Source text
━━━━━━━━━━━━━━━━━━━━

Large language models (LLMs), a key technology behind well-known tools like ChatGPT and Microsoft Copilot, have a multitude of applications in agricultural research. SCINet’s high-performance computing resources provide an excellent environment for research use of LLMs, and this workshop will equip you with the knowledge and tools you need to take advantage of LLM capabilities in your research.
We will explore a variety of use cases, from basic “chat” interactions to more advanced applications, including information retrieval and summarization and high-throughput automation. Along the way, we will learn about how LLMs and related technologies actually work, which will help you make well-informed decisions about how to best use them for your research.
Ultimately, this workshop will put you in the driver’s seat: you will be able to decide which models are most appropriate and how to use them, all while ensuring that you remain in full control of your data and results and in compliance with research security requirements.
There are no prerequisites for the first day of the workshop when we will cover introductory concepts and graphical user interfaces, but there are prerequisites for the second day when we will cover automating LLM queries. You may attend only the first day if you wish. If you attend the second day as well, the prerequisites are:
- A basic understanding of Python.
- An understanding of file system organization and file paths.
- Basic command-line skills. E.g., know how to use
ls,cd, and run programs from the command line.
Tutorial setup instructions
Steps to prepare for the tutorial:
Day 1
- Login to Atlas Open OnDemand at https://atlas-ood.hpc.msstate.edu/. For more information on login procedures for web-based SCINet access, see the SCINet access user guide.
- Open a command-line session by clicking on “Clusters” -> “Atlas Shell Access” on the top menu. This will open a new tab with a command-line session on Atlas’s login node.
- Request resources on a compute node by running the following command:
srun -A scinet_workshop2 -t 00:30:00 -n 1 --mem 8G --pty bash- For those accessing post-workshop: Change
-A scinet_workshop2to your own project account. For additional information, see our SLURM guide.
- For those accessing post-workshop: Change
- Create your workshop working directory and copy the tutorial materials into it by running the following commands. Note: you do not have to edit the commands with your username as it will be determined by the
$USERvariable.mkdir -p /90daydata/shared/$USER/llms_on_scinet cd /90daydata/shared/$USER/llms_on_scinet cp /project/scinet_workshop2/llms_on_scinet/coding_assistance_jupyterlab.ipynb . - Setup the kernel for JupyterLab. You will create a kernel called venv_llms to access from JupyterLab Server. Run the following commands to activate the workshop’s virtual environment and create a new kernelspec from it:
source /project/scinet_workshop2/llms_on_scinet/venv_llms/bin/activate ipython kernel install --name "venv_llms" --user - Stop the interactive job on the compute node by running the command:
exit - Launch a JupyterLab Server – AI Workshop session. Under the Interactive Apps menu, select JupyterLab Server – AI Workshop.

━━━━━━━━━━━━━━━━━━━━

Study material
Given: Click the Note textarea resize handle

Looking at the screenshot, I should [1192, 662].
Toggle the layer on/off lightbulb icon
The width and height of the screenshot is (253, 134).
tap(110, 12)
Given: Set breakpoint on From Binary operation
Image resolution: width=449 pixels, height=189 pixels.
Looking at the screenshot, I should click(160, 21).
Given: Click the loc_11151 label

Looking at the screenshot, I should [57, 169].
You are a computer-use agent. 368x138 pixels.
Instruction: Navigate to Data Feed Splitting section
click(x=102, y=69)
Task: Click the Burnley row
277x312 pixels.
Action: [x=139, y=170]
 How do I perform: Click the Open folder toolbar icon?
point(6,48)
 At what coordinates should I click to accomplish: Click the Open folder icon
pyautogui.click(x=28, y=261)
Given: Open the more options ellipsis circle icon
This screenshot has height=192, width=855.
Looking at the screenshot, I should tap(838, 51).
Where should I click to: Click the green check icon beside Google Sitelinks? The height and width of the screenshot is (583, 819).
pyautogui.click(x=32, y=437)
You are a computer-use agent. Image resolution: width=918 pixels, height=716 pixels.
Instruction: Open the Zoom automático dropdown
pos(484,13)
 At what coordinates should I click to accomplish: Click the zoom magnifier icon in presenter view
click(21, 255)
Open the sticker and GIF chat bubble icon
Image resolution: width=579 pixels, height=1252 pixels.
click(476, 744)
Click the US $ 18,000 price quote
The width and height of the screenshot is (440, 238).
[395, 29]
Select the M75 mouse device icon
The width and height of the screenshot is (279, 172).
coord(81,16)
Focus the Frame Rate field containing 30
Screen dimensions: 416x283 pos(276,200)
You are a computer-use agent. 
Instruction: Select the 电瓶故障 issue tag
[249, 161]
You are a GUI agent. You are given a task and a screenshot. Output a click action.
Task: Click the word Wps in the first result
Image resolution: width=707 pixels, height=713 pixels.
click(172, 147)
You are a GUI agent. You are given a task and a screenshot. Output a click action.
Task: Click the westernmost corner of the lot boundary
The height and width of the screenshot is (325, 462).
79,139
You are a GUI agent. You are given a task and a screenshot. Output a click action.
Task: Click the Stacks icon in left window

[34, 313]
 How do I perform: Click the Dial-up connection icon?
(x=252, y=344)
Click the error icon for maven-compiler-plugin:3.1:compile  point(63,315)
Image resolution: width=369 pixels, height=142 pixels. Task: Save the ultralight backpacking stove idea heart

━━━━━━━━━━━━━━━━━━━━

To do
Copy the workshop description word for word, starting with "There are no" and going on through "and file paths.". Rely only on the workshop description for what comes next.

Completed exercise
There are no prerequisites for the first day of the workshop when we will cover introductory concepts and graphical user interfaces, but there are prerequisites for the second day when we will cover automating LLM queries. You may attend only the first day if you wish. If you attend the second day as well, the prerequisites are:
- A basic understanding of Python.
- An understanding of file system organization and file paths.